Lista de Poemas

Orphée aux Enfers

Subia o pano acima. A musa da alegria
Iluminava o rosto à prazenteira claque,
E deuses e vestais da morta teogonia
Vinham dançar em cena aos cantos de Offenbach.

Ao despedir a orquestra as notas delirantes.
Borrados arlequins lascivos como Pã,
Nos braços — espirais dum grupo de bacantes
Saltavam, sem pudor, na febre do can-can.

Era a sátira viva, a sátira pungente,
Levado no delírio aos baixos entremeses.
Expondo ao riso alvar de geração doente
A crença dos fiéis dos fabulosos deuses.

Então esses heróis divinos das florestas.
Outrora adoração e crenças dos pagãos,
Tornavam-se truões que em delambidas festas
Viviam de espancar o tédio dos cristãos.

E as grandes ovações àqueles decaídos
Traziam-me à lembrança o bárbaro selvagem,
Que vinha sapatear na tumba dos vencidos
No campo onde travara o prélio da carruagem.
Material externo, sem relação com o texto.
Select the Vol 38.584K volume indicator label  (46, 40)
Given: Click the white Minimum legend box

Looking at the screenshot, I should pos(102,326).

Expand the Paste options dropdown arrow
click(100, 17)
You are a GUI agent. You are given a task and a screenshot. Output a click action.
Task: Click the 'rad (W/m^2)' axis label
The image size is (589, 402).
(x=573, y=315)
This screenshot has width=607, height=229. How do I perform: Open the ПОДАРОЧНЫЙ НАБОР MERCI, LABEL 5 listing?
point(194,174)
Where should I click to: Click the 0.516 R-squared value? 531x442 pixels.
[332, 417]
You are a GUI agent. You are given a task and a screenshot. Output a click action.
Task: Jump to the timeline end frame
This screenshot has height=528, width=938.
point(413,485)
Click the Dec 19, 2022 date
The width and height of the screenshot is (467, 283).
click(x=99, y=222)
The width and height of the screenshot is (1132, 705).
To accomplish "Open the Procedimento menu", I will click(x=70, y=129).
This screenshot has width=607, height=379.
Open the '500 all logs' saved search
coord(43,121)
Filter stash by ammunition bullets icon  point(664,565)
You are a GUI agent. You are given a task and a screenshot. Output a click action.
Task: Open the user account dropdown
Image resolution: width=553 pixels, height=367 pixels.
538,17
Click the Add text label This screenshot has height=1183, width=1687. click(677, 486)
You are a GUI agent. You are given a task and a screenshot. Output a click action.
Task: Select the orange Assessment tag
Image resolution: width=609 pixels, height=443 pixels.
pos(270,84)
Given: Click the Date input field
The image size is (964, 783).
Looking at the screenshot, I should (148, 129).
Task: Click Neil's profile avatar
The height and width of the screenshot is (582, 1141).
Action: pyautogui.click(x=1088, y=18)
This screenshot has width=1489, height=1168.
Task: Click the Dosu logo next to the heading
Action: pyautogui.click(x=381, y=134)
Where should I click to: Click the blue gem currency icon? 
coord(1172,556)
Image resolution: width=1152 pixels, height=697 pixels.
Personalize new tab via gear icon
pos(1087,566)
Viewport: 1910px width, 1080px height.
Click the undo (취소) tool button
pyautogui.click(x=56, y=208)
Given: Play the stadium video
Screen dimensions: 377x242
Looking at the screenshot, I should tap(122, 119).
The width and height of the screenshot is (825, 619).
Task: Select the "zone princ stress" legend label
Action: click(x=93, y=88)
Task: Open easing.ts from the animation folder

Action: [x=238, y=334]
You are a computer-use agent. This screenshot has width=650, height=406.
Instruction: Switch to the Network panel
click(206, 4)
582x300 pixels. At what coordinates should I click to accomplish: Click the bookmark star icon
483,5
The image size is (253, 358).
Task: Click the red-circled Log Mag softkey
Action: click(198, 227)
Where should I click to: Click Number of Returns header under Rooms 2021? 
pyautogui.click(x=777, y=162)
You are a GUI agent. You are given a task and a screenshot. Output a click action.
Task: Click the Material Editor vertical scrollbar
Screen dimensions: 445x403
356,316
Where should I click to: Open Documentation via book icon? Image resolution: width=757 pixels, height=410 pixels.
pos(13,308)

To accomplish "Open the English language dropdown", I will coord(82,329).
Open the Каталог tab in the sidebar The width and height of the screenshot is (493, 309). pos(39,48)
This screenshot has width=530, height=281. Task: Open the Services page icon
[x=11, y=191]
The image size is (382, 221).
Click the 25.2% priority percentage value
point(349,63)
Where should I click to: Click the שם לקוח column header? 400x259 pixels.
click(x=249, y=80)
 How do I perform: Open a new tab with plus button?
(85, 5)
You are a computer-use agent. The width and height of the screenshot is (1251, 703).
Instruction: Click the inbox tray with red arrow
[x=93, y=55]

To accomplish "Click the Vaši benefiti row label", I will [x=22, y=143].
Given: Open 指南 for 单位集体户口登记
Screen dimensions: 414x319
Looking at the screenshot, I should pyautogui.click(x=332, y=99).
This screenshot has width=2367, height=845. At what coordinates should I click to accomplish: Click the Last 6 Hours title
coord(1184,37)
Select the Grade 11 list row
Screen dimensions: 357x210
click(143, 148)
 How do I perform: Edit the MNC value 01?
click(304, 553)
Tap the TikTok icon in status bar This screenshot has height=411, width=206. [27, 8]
Podeis dormir em paz, ó legião sagrada!
Ó Júpiter, Plutão, titãs da fé pagã!...
E como tudo marcha às solidões do nada
Inda há de rir de nós o crente de amanhã.


In: XAVIER, Fontoura. Opalas. Apres. Regina Zilberman. 5.ed. Porto Alegre: Centro de Pesquisas Literárias - PUCRS, 1984. p.24-25. Poema integrante da série Musa Livre.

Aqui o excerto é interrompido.